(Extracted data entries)
━━━━━━━━━━

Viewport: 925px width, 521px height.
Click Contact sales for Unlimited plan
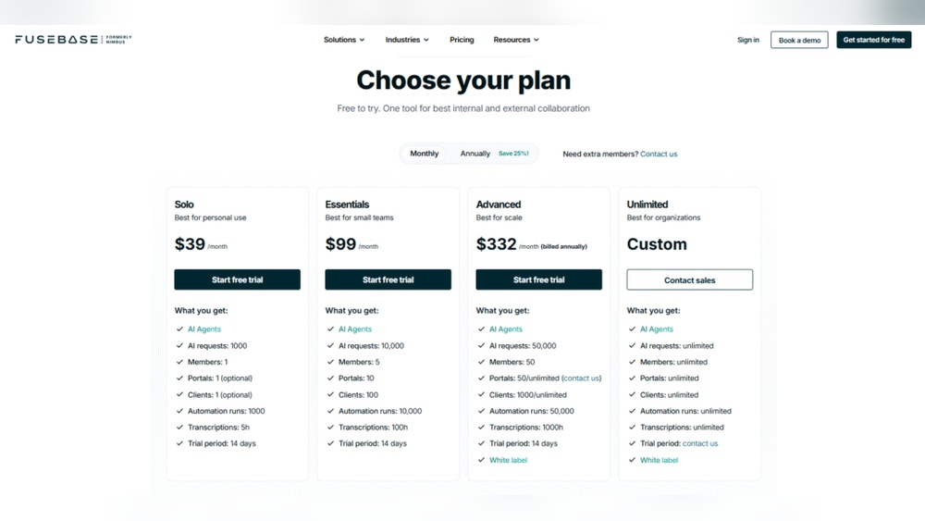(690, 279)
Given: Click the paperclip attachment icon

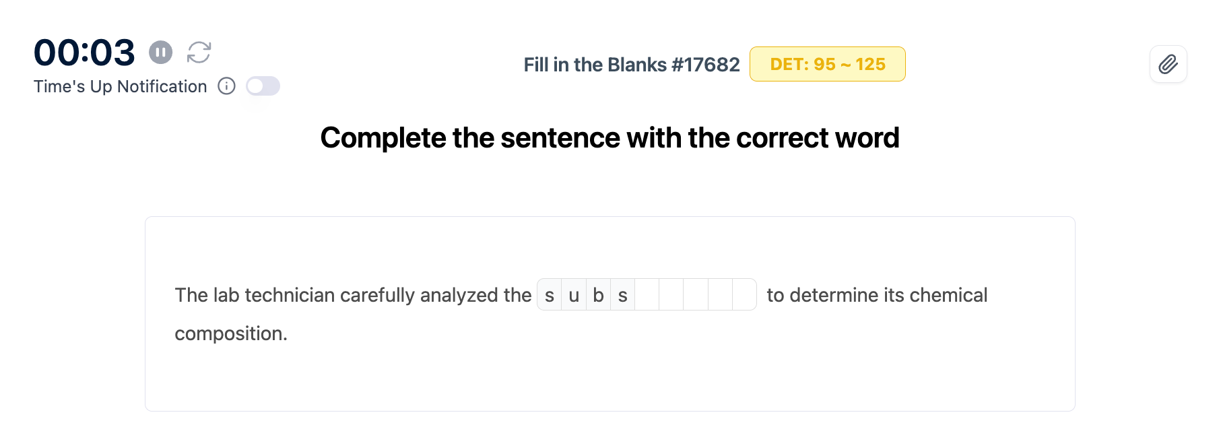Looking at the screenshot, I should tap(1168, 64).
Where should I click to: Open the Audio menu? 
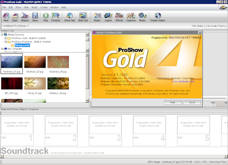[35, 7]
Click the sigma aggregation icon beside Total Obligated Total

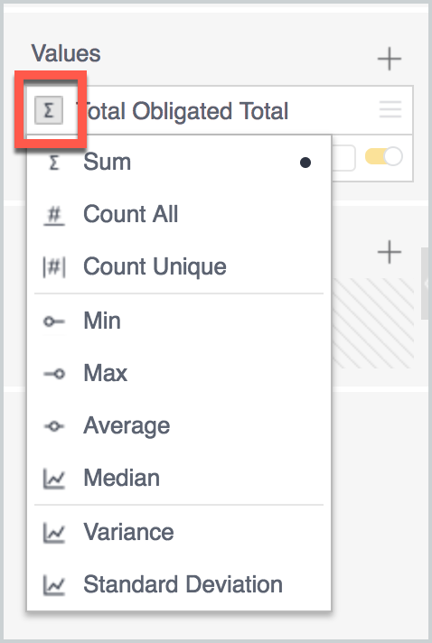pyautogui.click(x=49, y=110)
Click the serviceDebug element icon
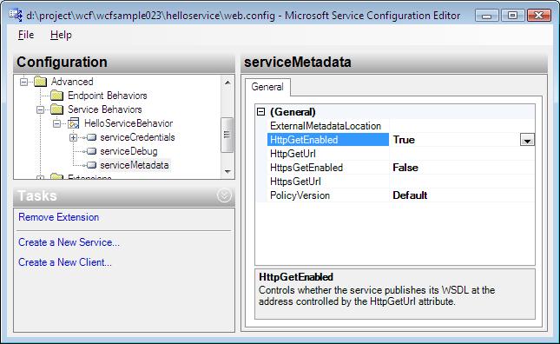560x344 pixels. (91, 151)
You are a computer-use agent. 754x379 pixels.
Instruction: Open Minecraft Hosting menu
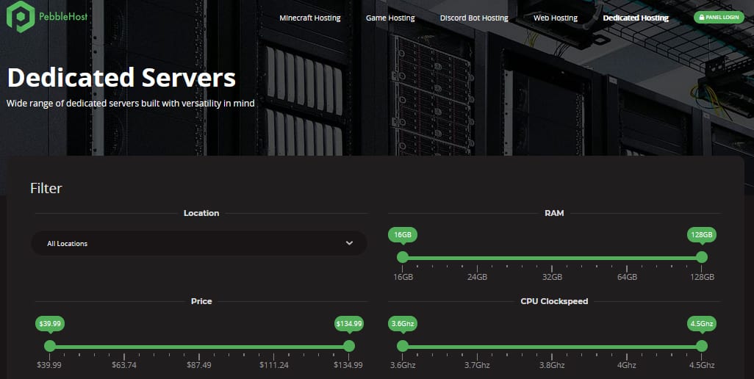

━━━━━━━━━━

Task to carry out: What belongs in the answer is each line above from the line with "Click Contact sales for Unlimited plan" to the line with "You are a computer-use agent. 754x379 pixels.", inclusive, reproduced exactly and free of pictures.

Answer section:
Click Contact sales for Unlimited plan
(690, 279)
Given: Click the paperclip attachment icon

Looking at the screenshot, I should tap(1168, 64).
Where should I click to: Open the Audio menu? 
[35, 7]
Click the sigma aggregation icon beside Total Obligated Total

pyautogui.click(x=49, y=110)
Click the serviceDebug element icon
560x344 pixels. (91, 151)
You are a computer-use agent. 754x379 pixels.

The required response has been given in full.